Pourquoi il vaut mieux rire des pauvres que des riches<!-- --> | Atlantico.fr
Atlantico, c'est qui, c'est quoi ?
Newsletter
Décryptages
Pépites
Dossiers
Rendez-vous
Atlantico-Light
Vidéos
Podcasts
Economie
Pourquoi il vaut mieux rire des pauvres que des riches
©

Bonnes feuilles

Peut-on rire... du physique des gens, du malheur des autres, des pauvres, des riches, des vieux, des jeunes, des arabes, des juifs, des politiques, des autres, de soi-même, du pape... ? Extrait de "Peut-on rire de tout ?" (2/2).

Philippe  Geluck

Philippe Geluck

Philippe Geluck est l’héritier de l’humour noir et iconoclaste de ses maîtres (Siné, Cavanna, Choron, Gébé, Chaval…). Il a créé Le Chat en 1983, mais aussi Lollipop, Docteur G, Le Jeu des Dictionnaires et La Minute du Chat. Ses derniers livres, Geluck enfonce le clou (2011) et Le Chat erectus (2012) ont été des best-sellers.

Voir la bio »

«Avouons-le sans mollir, les sans-abri feraient bien de balayer devant leur porte avant de nous jeter la pierre, à nous autres, couches aisées de la population.»

Oui, il faut rire des pauvres comme de tout autre moins chanceux que soi. D’abord parce que s’ils étaient à notre place, ils feraient pareil. Les pauvres ne sont pas des anges. Le pauvre est souvent envieux et geignard (comme je l’explique si bien dans un texte limpide intitulé « Faut-il sauver le monde ? », in Geluck enfonce le clou, éditions Casterman, 2011). La motivation du pauvre est de devenir riche et si ce n’est l’appât du gain qui le guide, c'est en tout cas l’envie de pouvoir rire de plus pauvre que lui.

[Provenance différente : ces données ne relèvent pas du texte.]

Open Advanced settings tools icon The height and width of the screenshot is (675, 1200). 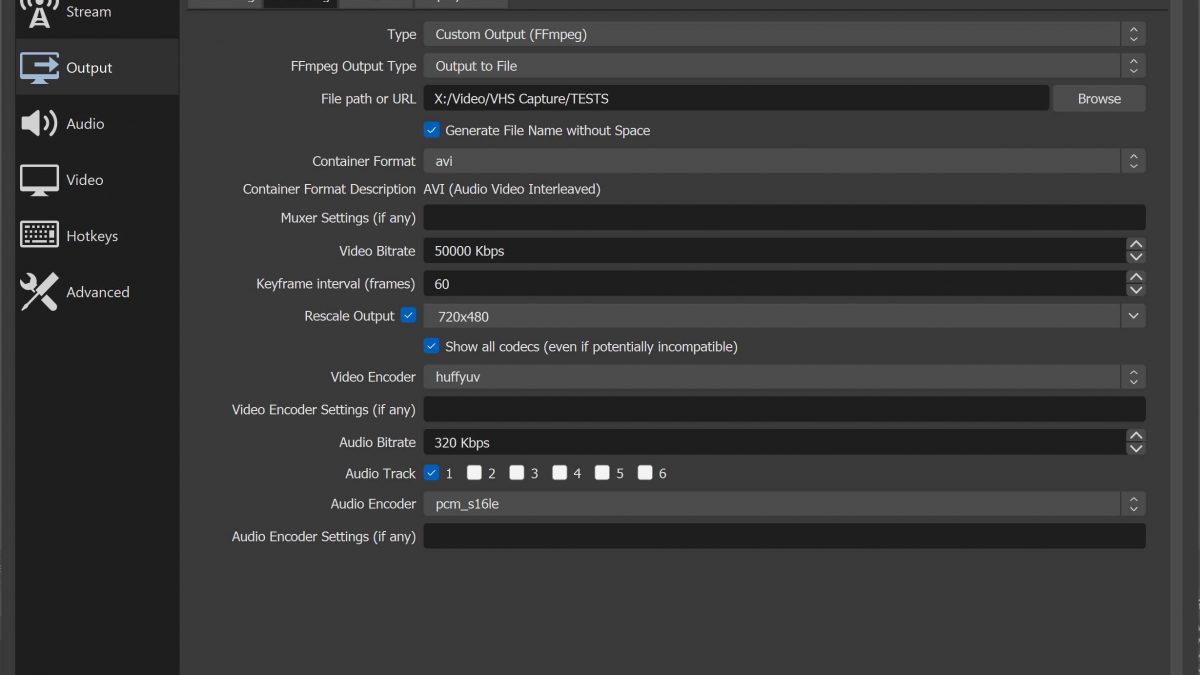(x=40, y=292)
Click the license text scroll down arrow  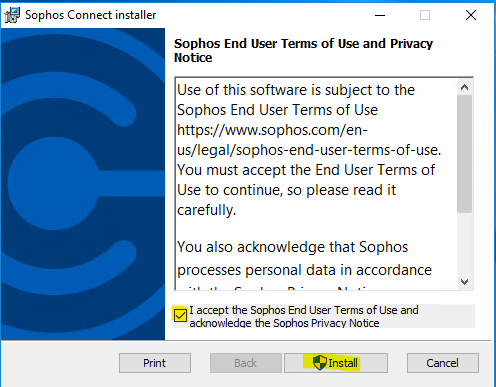pyautogui.click(x=464, y=282)
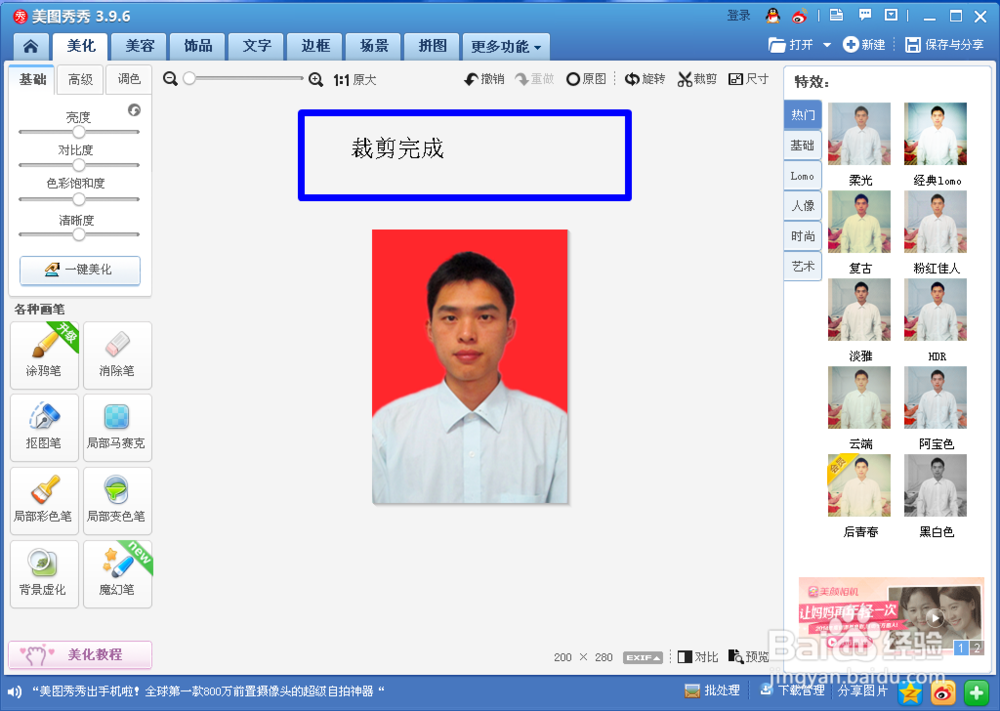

Sans a priori et sans vouloir dire du mal de lui, avouons que le pauvre est souvent ridicule.

Le pauvre ne s’attife jamais à son avantage : chaussures bon marché et pulls même pas en cachemire (je pouffe). Le pauvre boit tellement qu’il est régulièrement obligé, tant il est ivre, de dormir sur du carton en pleine rue car il ne retrouve pas les clés de sa demeure.

Mais, me diront certains communistes aux cheveux longs, ce que vous dites est antisocial et carrément inhumain. Pourquoi les riches auraient-ils seuls le droit de péter dans la soie et de se moquer des défavorisés en buvant du champagne sans que les autres finissent par venir leur foutre leur poing dans la gueule et la main dans le coffre ?

Eh bien, si les pauvres trouvent cela tellement inadmissible qu’on rie d’eux, qu’ils se fassent payer pour le service, ça les rendra un peu moins pauvres. Je suis certain que les nantis n’hésiteront pas à verser une obole aux impécunieux pour les avoir divertis. Driiiing… Driiing…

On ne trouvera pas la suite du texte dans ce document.